Sux to be you ‘on the ground’ with the wife, kids, and mortgage. Not looking good for aid and comfort from the all-caring federal government you’re paying for, is it?

What about Norfolk-Southern Railway, you ask? After all, it was their train tracks! Well, that’s quaint but “Despite operating the track which the train carrying the hazardous materials detailed from, Norfolk Southern Railway officials released a statement that they would not be attending the East Palestine Town Hall Meeting, citing safety concerns.”
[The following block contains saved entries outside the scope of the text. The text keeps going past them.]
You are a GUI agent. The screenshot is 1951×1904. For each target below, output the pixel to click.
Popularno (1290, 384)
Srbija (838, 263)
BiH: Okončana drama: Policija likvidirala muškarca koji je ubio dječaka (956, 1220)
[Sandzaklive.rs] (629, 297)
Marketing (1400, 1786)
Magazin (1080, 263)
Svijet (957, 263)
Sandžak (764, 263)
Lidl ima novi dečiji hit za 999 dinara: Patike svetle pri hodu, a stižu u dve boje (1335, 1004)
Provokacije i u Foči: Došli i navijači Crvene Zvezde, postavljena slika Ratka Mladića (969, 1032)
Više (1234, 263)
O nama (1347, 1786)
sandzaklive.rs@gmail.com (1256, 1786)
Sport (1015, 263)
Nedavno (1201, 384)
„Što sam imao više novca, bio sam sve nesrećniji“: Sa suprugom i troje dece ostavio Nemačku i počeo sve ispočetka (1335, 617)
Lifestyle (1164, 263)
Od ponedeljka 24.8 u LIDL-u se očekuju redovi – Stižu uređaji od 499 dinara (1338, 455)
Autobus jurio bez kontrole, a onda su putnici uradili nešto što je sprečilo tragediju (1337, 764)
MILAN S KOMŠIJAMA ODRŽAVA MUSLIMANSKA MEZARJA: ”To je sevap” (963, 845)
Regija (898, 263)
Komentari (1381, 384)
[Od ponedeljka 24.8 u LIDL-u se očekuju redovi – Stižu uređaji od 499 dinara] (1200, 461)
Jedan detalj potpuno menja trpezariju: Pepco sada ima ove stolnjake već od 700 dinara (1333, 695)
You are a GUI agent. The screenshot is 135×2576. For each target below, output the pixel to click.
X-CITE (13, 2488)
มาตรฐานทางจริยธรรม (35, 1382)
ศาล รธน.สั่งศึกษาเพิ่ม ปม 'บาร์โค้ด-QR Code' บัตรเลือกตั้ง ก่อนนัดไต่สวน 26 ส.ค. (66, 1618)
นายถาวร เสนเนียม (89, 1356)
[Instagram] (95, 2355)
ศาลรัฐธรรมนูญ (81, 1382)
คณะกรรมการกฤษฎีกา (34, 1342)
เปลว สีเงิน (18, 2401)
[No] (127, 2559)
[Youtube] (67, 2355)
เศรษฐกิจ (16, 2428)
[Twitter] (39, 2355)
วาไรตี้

Oh – health safety like the residents?

Not so much: “Unfortunately, after consulting with community leaders, we have become increasingly concerned about the growing physical threat to our employees and members of the community around this event stemming from the increasing likelihood of the participation of outside parties.”

Got it.

Even the best possible scenarios don’t look promising for East Palestine residents:

“Back on the Ohio-Pennsylvania border, FEMA is living up to the legacy it made in the aftermath of Hurricane Katrina longer than a decade ago. Given that context, the denial of emergency assistance to East Palestine should come as no surprise. With so much uncertainty surrounding the short and long term effects of the chemical disaster, one outcome residents of the affected area can see clearly is a continued disdain for government officials whose unchecked systematic failures created a circumstance for this crisis to occur to begin with. Unfortunately, no amount of federal assistance will ever be available to curtail the dangers that presents.”